When we remodeled our master bathroom, I was faced with a choice. Should I remove the existing, huge, but boring builder’s grade mirror or should I upgrade it? If you’ve read this blog before, you can probably guess that I’m pretty cheap, so of course I chose to keep it. Why spend money on something that I didn’t need to? We decided to frame it out instead. I’ve seen lots of tutorials online where people frame around the existing mirror. It looks okay, but I really wanted my mirror to sit inside the frame to give it a more professional, finished look and to hide the bevelled edge of the mirror. Now, I could have used regular wood trim and cut out a lip for my mirror, but I had something even better. Wood flooring. I didn’t realize it at the time, but wood flooring is the perfect choice for framing a mirror. The “groove” side of the tongue and groove flooring is already grooved. If you remove the bottom portion of wood that forms the groove, you’re left with the perfect lip that fits a builder’s grade mirror perfectly. Confused? Let me explain. Here’s how to frame a mirror with wood flooring:
This was my bathroom mirror before our upgrade. It is huge and replacing it would have been very expensive. But, I hated how plain it looked.
We had a bunch of extra wood flooring left over from our home flooring project (future post), so I decided to use it to frame the mirror, because A) I’m cheap, B) it was (sort of) free, and C) I hate spending money.
First, I cut the “tongue” off of my flooring pieces that I chose for my mirror.
Next, I cut off the back portion of wood on the “groove” side of my flooring. If you remove the back portion, you’re left with a perfect lip to place your mirror in.
Then, I sanded and painted my wood. I used a black lacquer because I was going for an Asian-inspired look in my bathroom. When you paint the wood, make sure to paint the backside of the lip (see above) because the mirror will reflect this and you’ll be able to tell if it’s not painted.
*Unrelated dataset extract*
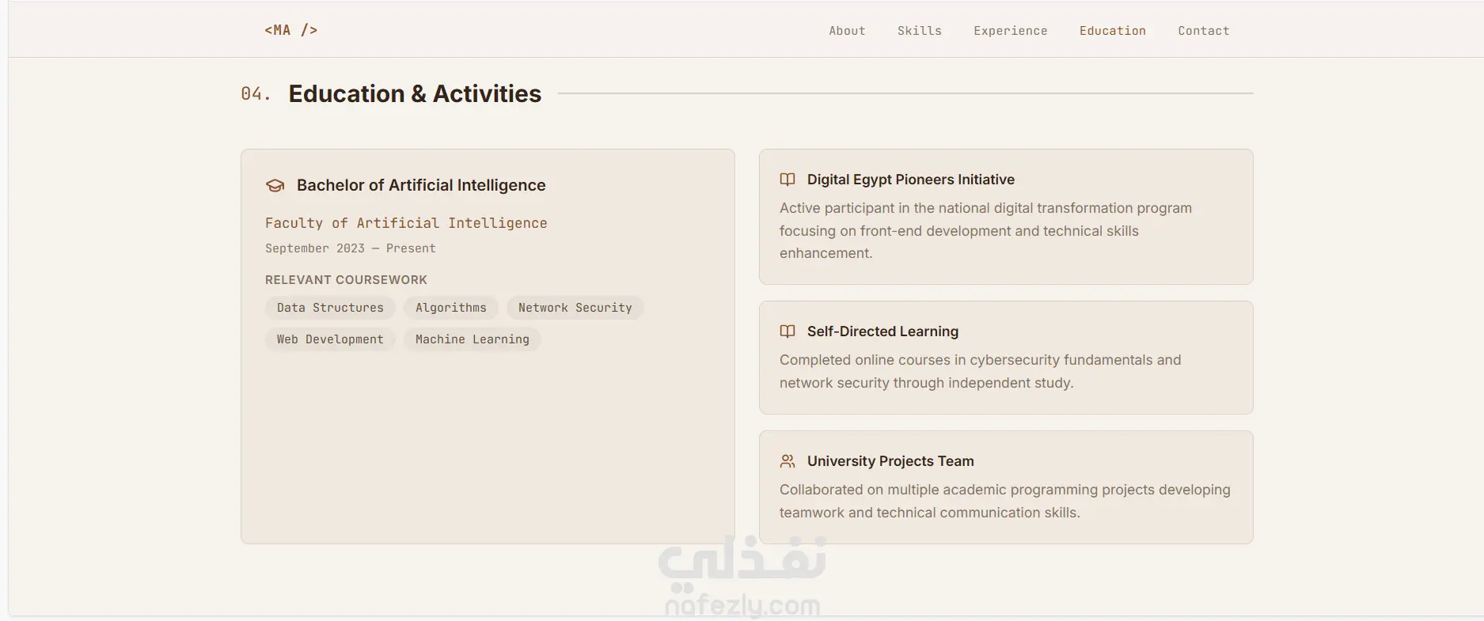Click the Digital Egypt Pioneers Initiative title
Viewport: 1484px width, 621px height.
click(x=910, y=180)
Remove the plastic clips from your mirror and install the wood. We used a nail gun and I recommend that route. A laser level can help you hit the studs, which you should try to do. I covered my nail holes and painted over the holes.
That’s it. Because we were going for a minimalist design and because our mirror took up the entire width of the wall, I only installed two pieces of wood, along the top and bottom. You can tell what a difference this simple addition made. However, you could easily miter your corners and use this method to install a frame around the entire outside of your mirror.